◆ **SELECTED TEXT**
==========

Willow's form for connecting to a source database.
  1. Once a connection to the source database is established, the user can view and select the tables and columns to be captured. The user must also provide a name for the source connector.
Willow's form for selecting which data should be replicated from the source database.
  1. After data selection, users must enter the Redis credentials and verify the connection to the cache.
Willow's form for selecting which data should be replicated from the source database.
  1. Once the sink connection is verified, users must provide a name for the sink connection. This completes the pipeline setup.
Willow's form for selecting which data should be replicated from the source database.

Implementation

Willow leverages open-source technologies - Debezium, Apache Kafka, Apache Zookeeper, Kafka Connect, PostgreSQL - to create CDC pipelines and ensure that changes in source databases are updated in sink caches in near real-time. This section introduces Willow's components and explains their roles within Willow’s architecture.

==========

◆ **SHORT PROBLEM**
Reproduce the passage on Willow's pipeline setup word for word, everything from "1. After data" down to "the pipeline setup.".

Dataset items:

==========

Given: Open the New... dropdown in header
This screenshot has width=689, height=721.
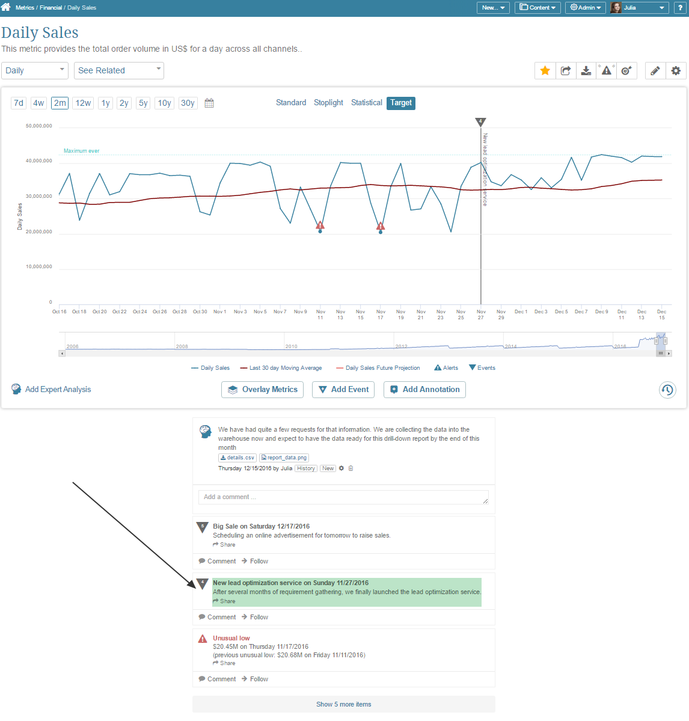Looking at the screenshot, I should 493,7.
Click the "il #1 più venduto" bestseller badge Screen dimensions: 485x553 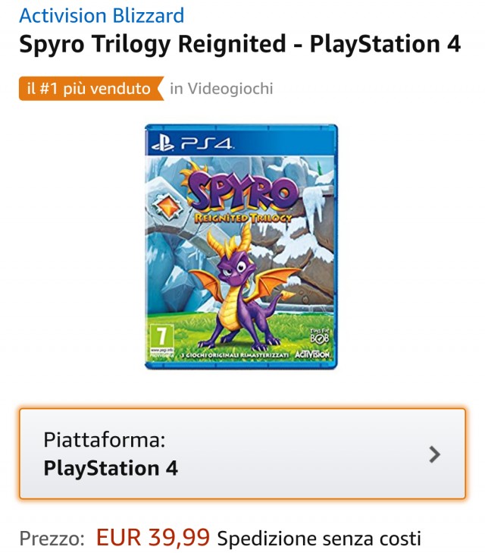click(x=89, y=89)
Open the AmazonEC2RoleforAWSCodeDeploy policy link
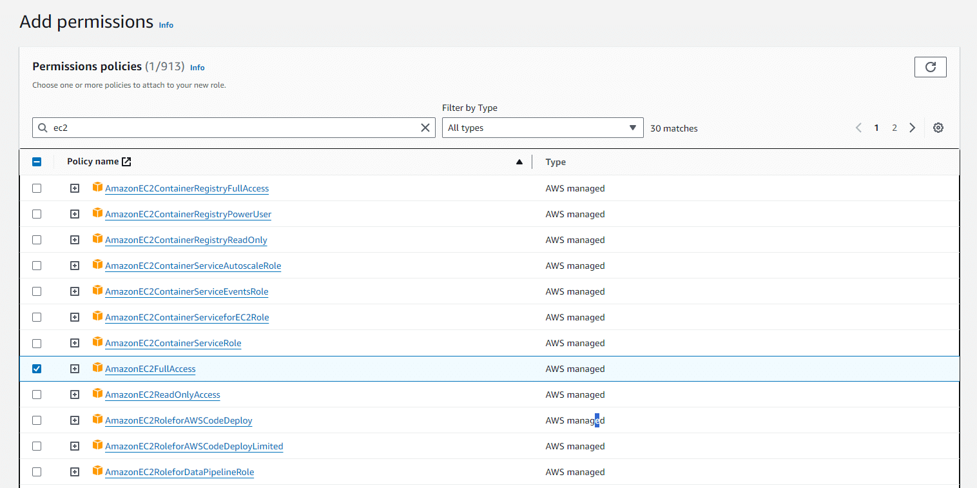 click(179, 420)
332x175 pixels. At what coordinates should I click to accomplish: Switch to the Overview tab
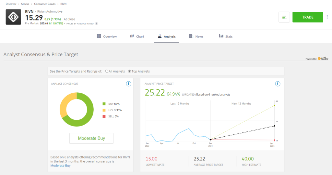coord(107,36)
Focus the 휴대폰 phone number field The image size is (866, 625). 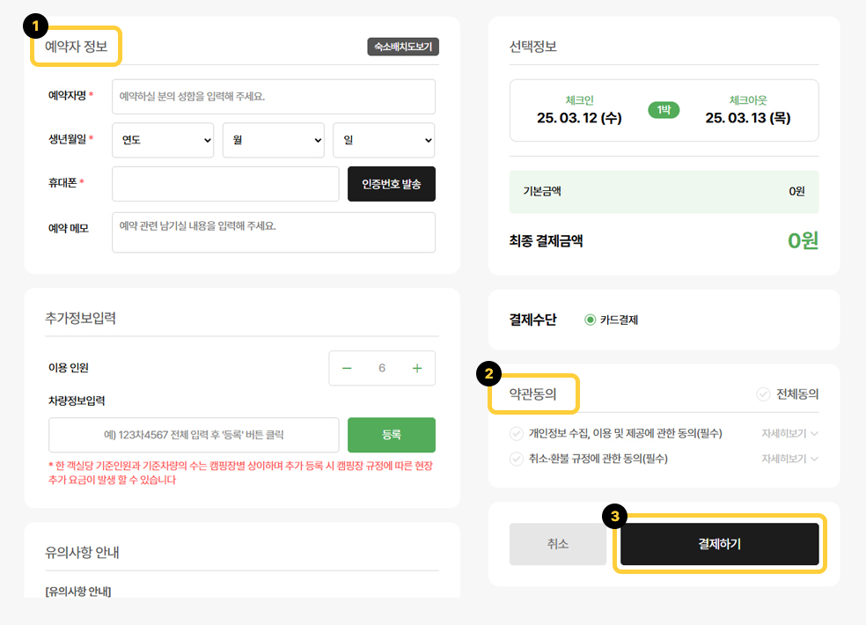225,184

==========

◆ **WORKED ANSWER**
1. After data selection, users must enter the Redis credentials and verify the connection to the cache.
Willow's form for selecting which data should be replicated from the source database.
  1. Once the sink connection is verified, users must provide a name for the sink connection. This completes the pipeline setup.